Wax is spot on in this prediction. In fact, there is absolutely no way this scenario would not play out if the anti-establishment wing of the party loses influence. Indeed, this is the outcome for which the McConnells and Romneys are fervently wishing.

The author goes on to address the Floridian elephant in the room: Gov. Ron DeSantis, who is viewed by most as the biggest threat to a Trump primary victory, even though he has not yet announced his intention to run. Indeed, polling taken after the midterms seemed to bolster this assessment, with many studies placing the governor ahead of the former president as the desired choice to lead the party going forward. But Wax points out the flaws in throwing support behind DeSantis for 2024:

As effective a governor as Ron DeSantis has been in Florida, he is woefully ill-equipped to carry the banner America First in Trump’s stead. DeSantis is far weaker than Trump on three key issues: trade, foreign policy, and the Deep State. Alongside immigration, these comprise the core of Trump’s America First mandate. This is why the RINO establishment is fine with DeSantis being the 2024 nominee, even though his pseudo-Trumpian style is a bit of a turn-off to them.

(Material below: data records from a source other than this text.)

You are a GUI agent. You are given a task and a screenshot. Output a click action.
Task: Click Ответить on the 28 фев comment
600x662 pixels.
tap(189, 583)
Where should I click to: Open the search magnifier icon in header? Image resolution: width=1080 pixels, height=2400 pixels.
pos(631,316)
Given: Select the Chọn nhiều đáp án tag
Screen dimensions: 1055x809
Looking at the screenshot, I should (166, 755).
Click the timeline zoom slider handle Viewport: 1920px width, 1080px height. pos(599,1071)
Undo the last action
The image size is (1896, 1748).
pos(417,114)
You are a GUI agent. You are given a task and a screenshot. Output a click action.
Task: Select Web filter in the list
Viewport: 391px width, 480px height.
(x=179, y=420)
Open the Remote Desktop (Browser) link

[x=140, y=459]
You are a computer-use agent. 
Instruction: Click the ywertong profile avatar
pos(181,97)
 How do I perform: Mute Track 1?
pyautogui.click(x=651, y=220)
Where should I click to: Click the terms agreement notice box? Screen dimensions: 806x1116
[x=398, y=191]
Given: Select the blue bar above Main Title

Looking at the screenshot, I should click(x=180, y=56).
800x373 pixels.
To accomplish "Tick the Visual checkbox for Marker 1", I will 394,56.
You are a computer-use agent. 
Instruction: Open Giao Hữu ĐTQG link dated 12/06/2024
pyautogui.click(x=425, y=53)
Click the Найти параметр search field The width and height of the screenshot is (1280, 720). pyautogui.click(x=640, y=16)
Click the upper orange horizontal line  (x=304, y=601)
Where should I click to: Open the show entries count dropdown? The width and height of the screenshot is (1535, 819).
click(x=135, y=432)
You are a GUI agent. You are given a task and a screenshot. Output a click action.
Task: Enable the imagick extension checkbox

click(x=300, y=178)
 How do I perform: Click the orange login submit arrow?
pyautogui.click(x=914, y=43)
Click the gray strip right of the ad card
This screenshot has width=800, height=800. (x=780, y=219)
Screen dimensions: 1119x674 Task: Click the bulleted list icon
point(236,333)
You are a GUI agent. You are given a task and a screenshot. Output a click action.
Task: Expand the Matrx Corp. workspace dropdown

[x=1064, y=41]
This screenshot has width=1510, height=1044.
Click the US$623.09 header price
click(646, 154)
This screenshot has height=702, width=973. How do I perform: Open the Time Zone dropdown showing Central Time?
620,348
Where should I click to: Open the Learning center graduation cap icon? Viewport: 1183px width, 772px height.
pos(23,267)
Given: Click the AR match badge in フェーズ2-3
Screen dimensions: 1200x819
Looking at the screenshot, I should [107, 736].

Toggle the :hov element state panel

With the exception of the commitment to defeat the Deep State, Wax’s other assertions don’t yet hold water. The fact of the matter is that DeSantis has not publicly spoken about his stances on foreign policy and trade just yet. There are certain indications from his days as a lawmaker, but as of now, we do not know where the governor stands on these issues.

But when it comes to the Deep State, while DeSantis might not hold any love for the bureaucracy, he does not have unfinished business with these forces as Trump does. Indeed, the former president wants revenge on those who wronged him when he was in the White House, and this might be a more attractive reality than someone who might not be as aggressive in rooting out these influences. We haven’t yet heard DeSantis say he wants to “Drain the Swamp,” have we?

There is another element in this equation, however. While the America First movement did not start with Trump, he became its figurehead during the 2016 campaign. If Wax is right, and it is dependent on Trump to survive, then that portends nothing positive for the future. A movement based on a man cannot prosper long-term, which is one of the reasons why MAGA is looking for other leaders to carry the proverbial torch.

Of course, those who favor DeSantis would argue that the America First/MAGA movement is bigger than Trump, and they would be right. The base was livid at the establishment long before Trump came onto the scene, and they are even angrier now. If the movement’s infrastructure can get organized enough to continue wielding dominance over the Republican Party, it will not need the former president – at least not for much longer.

However, I still contend that if Trump does not get the nomination, the GOP will not retake the White House, which could signal even more trouble ahead for the movement and the party. The former president would see to it that this happens, which is why the RNC is trying to mitigate the potential fallout. One thing is for sure: The conservative movement and Republican Party are in for some interesting times in the not-so-distant future.